About a hundred people work in this building. It's one branch of a large
concern with several dozen other branches around the UK. It is, in point
of fact, a department store -- one of the largest, most high-valued
chains in the country. The workers there are efficient, courteous, and
helpful, and the goods are competitively priced -- if you can find the
same items on sale anywhere else in the city they'll match on price,
and they provide an extended warranty service on top of whatever the
manufacturer normally offers.

Did I say "socialist"? Yes: this business, the John Lewis Partnership,
is jointly owned. All the permanent staff are shareholders. It's a
worker's co-op. And it's one of the leading retain chains in the UK.

"Worker control of the means of production" means, basically, that when
the enterprise makes a profit, the workers share in it. Nothing more,
nothing less. If you worked for a dot com and had stock options, you
were participating in a socialist scheme.

(With me so far?)

The headache of socialism is that the term has been used to cover a wide
range of sins -- including the communist program, which went far beyond
worker participation in ownership, and including a number of failed,
dictatorial attempts to enforce joint ownership by effectively ensuring
that nobody had a stake in anything.

It's extremely noteworthy that all the failures of socialism have involved
attempts to impose it from the top down, by government fiat. The successes
are all bottom up.

(Here's a big clue: you seem to have been working on the misguided
assumption that I'm a statist. I'm not ...)

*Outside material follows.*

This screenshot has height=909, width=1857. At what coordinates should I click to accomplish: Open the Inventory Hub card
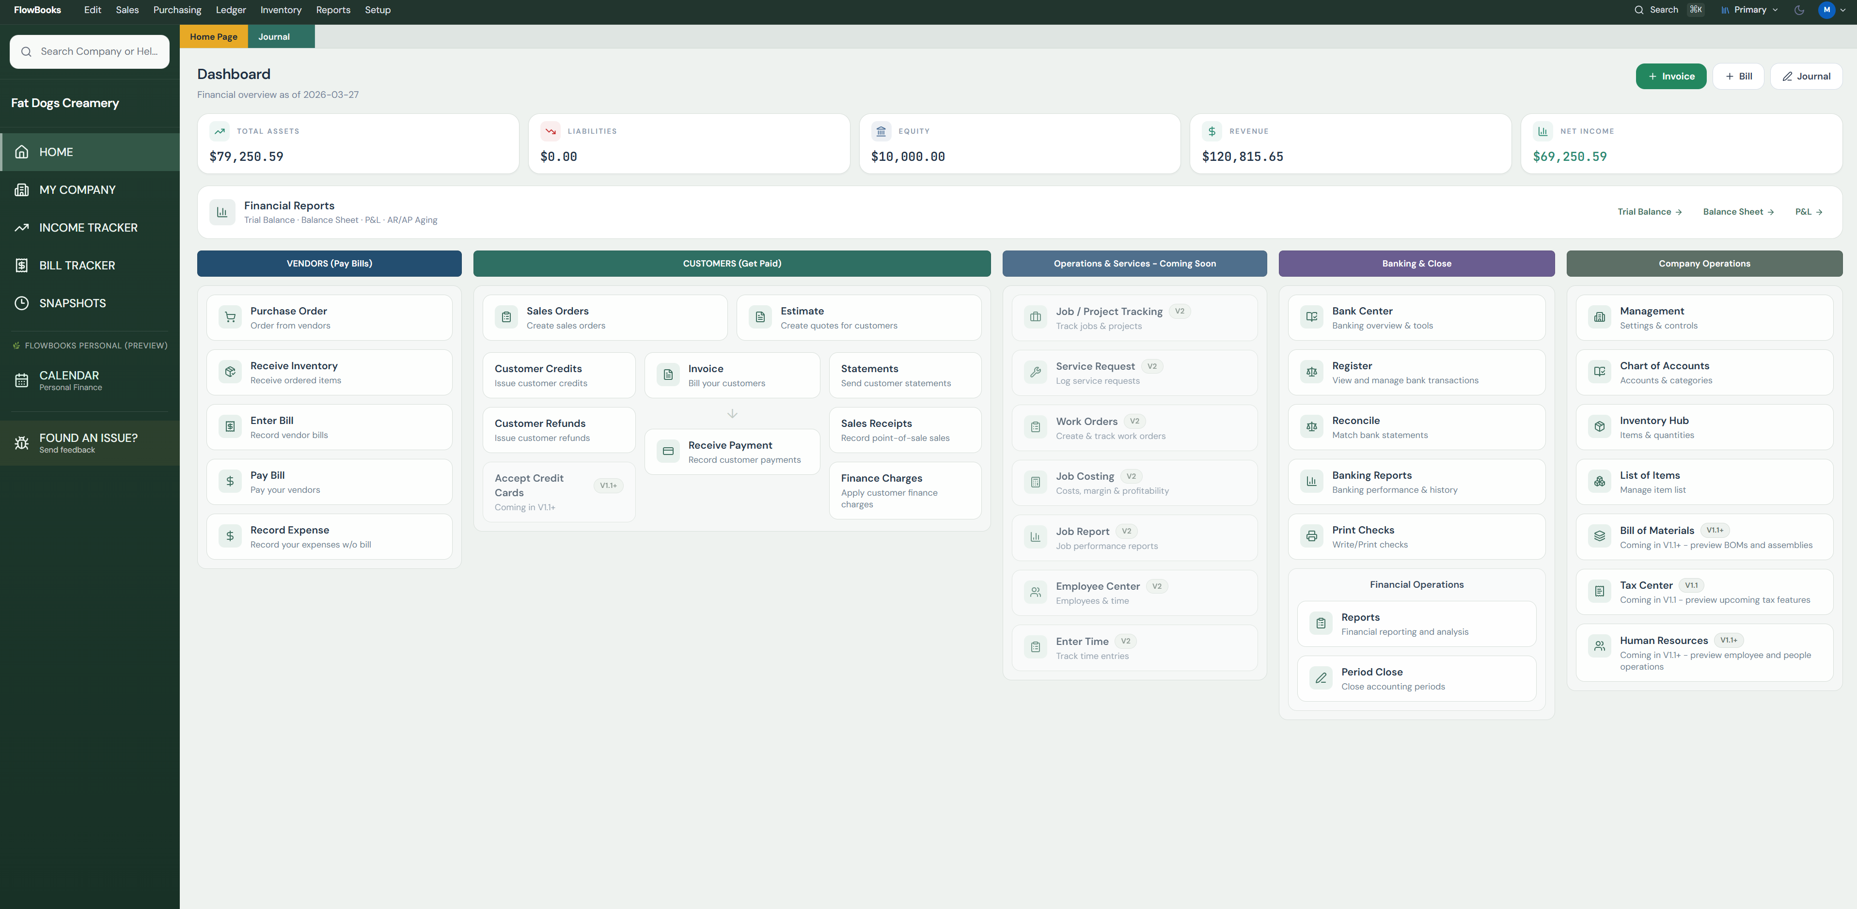click(x=1704, y=427)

It's also noteworthy that stakeholder participation is mostly opposed
only by people who already have an extremely large stake. A curious fact
of human nature is that people define wealth and status in relative
terms. Because the perception of wealth -- if not its fact -- is relative,
people who already have a pile may in some cases feel threatened by
the prospect of other people acquiring their own pile. There's also the
instinct towards collective self-defense, which crops up quite clearly
in rhetoric about the need to keep the uppity workers under control. It
seems fairly clear to me that a well-motivated work force with a stake
in the profits will out-perform a bunch of serfs: which makes it rather
peculiar that conservative interests seem obsessed with forcing liquidity
in the labour market by applying the stick and not the carrot.

> But may whatever Gods you worship help you if you either coddle the
> worker or try to speed him up by becoming a thug.

I dunno about you, Ron, but I am both a worker _and_ a boss -- I'm self-
employed. Funnily enough, I find that having a share in the profits of my
enterprise is a rather potent motivating force. How about you?